H&M First-Quarter Profit Falls More Than Analysts Anticipated

Hennes & Mauritz AB (HMB), Europe’s second-largest clothing retailer, reported first-quarter profit that fell more than analysts anticipated as the company invested in expansion and sales fell short of its expectations.

Net income fell 10 percent to 2.46 billion kronor ($380 million) in the three months ended Feb. 28, the Stockholm-based company said in a statement today.

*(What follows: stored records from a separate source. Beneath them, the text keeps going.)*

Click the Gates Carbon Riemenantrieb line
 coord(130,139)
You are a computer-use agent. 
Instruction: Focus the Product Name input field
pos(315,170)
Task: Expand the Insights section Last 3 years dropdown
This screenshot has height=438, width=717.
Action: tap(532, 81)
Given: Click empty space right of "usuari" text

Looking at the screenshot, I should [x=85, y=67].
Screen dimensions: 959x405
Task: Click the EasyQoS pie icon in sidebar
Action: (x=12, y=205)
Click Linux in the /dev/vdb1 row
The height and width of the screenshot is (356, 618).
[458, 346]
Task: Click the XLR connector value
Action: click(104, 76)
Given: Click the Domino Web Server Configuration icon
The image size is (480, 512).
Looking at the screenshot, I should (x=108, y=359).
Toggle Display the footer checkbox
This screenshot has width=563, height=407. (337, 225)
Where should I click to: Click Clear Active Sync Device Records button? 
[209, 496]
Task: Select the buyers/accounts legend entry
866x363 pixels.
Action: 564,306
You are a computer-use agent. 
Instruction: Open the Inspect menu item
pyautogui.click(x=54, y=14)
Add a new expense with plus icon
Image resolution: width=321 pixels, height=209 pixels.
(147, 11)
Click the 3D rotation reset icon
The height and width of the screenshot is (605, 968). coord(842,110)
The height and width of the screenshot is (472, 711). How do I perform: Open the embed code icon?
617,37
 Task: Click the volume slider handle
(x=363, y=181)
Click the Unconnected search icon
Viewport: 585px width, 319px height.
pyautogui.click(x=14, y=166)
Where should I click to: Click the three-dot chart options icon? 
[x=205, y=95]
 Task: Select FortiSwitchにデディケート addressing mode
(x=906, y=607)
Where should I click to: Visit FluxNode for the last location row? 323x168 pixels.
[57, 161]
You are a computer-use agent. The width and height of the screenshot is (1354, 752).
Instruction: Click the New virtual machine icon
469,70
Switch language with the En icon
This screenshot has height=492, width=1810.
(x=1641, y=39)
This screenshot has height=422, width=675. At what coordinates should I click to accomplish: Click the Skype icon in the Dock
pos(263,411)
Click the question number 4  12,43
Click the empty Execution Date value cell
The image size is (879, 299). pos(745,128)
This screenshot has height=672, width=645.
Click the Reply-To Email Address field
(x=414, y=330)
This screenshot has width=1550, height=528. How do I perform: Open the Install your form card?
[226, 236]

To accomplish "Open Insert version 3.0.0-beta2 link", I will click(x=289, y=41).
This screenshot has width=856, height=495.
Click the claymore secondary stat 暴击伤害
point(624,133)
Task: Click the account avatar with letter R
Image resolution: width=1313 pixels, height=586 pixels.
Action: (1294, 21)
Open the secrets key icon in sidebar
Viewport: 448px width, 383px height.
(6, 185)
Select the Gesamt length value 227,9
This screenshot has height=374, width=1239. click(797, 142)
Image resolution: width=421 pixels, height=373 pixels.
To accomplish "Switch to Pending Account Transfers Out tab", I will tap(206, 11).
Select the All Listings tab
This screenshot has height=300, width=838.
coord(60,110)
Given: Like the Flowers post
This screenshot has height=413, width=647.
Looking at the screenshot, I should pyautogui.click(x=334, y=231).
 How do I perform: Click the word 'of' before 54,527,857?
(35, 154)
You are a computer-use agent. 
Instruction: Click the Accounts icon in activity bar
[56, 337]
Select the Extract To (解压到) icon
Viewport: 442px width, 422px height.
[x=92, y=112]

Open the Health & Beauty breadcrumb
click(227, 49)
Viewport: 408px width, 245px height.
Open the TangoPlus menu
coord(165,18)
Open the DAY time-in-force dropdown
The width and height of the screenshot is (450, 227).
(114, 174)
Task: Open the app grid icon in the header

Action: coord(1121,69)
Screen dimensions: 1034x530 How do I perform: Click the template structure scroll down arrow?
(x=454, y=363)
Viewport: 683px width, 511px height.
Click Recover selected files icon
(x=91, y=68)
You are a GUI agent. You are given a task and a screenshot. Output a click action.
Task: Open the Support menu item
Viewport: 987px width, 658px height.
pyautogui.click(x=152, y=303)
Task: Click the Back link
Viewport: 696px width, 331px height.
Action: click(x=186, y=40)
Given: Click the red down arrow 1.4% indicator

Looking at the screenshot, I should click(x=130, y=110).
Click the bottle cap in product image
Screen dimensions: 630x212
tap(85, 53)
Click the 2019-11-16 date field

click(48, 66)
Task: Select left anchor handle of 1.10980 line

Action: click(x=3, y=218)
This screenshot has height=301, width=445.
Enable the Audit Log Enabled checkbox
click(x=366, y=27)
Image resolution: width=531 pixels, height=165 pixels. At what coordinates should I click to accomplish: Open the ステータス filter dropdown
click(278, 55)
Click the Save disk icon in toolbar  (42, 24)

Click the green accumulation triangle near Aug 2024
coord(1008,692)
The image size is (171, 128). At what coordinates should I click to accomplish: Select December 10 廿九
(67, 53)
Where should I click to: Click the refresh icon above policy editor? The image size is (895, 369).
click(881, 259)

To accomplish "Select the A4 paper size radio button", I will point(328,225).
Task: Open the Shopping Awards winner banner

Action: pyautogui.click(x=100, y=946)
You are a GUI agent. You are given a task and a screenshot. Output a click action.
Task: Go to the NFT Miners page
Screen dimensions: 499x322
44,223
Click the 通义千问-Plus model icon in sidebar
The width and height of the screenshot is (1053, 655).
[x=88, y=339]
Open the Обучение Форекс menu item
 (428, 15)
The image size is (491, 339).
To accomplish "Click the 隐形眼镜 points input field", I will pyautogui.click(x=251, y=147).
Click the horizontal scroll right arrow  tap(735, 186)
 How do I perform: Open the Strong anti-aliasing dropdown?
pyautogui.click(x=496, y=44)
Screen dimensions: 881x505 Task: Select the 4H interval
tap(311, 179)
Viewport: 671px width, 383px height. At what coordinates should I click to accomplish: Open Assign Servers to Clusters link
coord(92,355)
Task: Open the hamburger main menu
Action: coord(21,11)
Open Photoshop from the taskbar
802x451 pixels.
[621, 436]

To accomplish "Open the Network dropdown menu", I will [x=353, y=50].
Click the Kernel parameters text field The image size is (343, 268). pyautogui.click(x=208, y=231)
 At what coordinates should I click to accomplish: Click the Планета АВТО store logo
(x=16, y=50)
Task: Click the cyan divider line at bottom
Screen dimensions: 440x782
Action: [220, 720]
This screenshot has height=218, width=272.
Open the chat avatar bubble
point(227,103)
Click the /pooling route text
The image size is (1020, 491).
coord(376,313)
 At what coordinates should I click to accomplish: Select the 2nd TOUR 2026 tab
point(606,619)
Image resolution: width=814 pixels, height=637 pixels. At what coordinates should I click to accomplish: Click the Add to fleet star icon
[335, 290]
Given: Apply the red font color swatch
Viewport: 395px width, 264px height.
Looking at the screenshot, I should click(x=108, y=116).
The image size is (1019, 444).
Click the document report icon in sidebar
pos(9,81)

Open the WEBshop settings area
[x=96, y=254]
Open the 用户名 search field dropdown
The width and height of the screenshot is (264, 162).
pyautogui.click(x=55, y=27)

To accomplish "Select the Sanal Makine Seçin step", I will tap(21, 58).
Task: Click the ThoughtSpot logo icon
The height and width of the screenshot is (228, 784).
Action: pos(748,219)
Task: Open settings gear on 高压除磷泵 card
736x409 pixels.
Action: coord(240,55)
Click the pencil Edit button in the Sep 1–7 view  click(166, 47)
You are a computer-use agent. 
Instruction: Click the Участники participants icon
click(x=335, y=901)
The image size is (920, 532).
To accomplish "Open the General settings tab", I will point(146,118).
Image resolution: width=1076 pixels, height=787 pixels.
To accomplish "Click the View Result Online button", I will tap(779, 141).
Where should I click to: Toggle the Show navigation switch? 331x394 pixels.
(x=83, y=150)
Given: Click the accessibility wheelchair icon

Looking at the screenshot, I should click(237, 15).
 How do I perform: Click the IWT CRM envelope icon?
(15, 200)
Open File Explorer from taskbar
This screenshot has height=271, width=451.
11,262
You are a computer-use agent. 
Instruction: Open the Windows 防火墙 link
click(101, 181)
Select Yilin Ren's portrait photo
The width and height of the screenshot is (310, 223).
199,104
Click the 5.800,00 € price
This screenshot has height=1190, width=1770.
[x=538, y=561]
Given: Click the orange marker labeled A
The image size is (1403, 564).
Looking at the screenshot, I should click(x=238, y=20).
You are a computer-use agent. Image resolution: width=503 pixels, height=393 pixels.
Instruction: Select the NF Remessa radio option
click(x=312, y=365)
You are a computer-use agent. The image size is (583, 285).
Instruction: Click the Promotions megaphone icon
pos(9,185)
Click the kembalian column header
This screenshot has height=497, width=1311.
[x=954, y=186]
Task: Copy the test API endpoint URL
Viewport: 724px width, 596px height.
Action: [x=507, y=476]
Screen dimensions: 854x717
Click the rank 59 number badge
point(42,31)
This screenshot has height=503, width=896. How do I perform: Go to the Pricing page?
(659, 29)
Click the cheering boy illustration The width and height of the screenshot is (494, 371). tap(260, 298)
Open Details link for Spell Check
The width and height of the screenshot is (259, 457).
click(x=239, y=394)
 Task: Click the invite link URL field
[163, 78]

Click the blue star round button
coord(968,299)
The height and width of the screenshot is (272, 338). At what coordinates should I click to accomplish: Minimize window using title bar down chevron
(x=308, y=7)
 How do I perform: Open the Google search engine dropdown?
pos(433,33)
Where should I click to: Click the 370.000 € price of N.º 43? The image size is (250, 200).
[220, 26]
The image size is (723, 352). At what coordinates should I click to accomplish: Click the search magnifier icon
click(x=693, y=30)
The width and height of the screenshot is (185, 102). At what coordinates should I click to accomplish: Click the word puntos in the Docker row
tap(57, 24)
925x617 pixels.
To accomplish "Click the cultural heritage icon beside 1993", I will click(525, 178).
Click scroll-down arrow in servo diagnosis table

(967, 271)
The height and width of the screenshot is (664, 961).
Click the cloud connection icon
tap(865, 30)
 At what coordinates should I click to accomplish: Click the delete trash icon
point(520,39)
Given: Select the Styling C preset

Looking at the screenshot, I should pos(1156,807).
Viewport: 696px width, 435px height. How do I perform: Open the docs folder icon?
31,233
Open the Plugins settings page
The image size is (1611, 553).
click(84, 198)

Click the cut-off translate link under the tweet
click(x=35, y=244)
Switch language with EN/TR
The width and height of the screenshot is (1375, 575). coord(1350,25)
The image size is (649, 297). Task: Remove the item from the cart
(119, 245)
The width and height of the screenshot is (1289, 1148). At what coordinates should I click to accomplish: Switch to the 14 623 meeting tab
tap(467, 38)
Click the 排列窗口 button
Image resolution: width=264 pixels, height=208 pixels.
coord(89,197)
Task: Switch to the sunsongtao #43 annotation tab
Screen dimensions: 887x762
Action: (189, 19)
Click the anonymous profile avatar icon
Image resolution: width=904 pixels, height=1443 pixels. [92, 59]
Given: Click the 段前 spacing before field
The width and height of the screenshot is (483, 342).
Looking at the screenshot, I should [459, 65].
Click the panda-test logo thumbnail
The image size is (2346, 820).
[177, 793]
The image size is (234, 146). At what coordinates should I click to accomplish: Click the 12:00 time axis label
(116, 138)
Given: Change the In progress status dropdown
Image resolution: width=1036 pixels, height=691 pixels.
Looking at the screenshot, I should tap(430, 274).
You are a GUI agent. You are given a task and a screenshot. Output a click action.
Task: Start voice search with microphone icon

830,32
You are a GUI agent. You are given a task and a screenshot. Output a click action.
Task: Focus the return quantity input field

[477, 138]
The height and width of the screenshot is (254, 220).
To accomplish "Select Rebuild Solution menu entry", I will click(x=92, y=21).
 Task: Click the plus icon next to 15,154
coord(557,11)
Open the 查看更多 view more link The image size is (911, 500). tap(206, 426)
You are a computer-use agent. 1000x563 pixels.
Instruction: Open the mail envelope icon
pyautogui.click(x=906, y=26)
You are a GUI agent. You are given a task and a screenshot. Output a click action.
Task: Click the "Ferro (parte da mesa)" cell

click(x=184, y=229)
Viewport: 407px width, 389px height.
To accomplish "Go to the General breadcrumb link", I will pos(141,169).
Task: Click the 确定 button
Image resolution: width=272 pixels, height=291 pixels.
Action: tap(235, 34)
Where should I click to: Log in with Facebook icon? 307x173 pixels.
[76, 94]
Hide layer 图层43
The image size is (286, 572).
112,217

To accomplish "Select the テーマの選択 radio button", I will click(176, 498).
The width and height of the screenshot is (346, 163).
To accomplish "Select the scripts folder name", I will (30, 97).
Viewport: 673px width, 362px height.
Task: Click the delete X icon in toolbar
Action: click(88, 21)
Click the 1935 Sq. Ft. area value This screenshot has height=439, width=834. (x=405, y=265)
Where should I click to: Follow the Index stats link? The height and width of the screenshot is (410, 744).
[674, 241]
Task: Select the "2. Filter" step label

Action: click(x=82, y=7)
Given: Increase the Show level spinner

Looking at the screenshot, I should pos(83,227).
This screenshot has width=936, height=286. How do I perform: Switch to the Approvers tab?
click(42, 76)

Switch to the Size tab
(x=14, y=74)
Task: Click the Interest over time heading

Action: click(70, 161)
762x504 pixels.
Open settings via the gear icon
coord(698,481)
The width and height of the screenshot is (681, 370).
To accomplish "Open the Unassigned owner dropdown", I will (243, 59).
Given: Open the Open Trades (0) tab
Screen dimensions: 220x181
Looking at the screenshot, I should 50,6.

That compares with the 2.57 billion-kronor average estimate of 17 analysts surveyed by Bloomberg.

“2013 will be a challenging and exciting year with continued strong expansion,” Chief Executive Officer Karl-Johan Persson said in the statement. The company will open 350 new stores, higher than a previous forecast of 325, and will enter Australia next year, he said.

H&M, the purveyor of 10-euro ($13) studded T-shirts, is trying to expand its customer base by adding shop formats after falling behind Spanish competitor Inditex SA. (ITX) H&M is introducing the more upscale “& Other Stories” brand to 10 European markets. Inditex said March 13 profit increased at the slowest pace in five quarters, missing analysts’ estimates as a weak Spanish economy damped consumption in its home market.

First-quarter sales rose 2 percent to 28.39 billion kronor, excluding value-added tax, H&M said March 15. Revenue at stores open at least a year declined 3 percent during the period.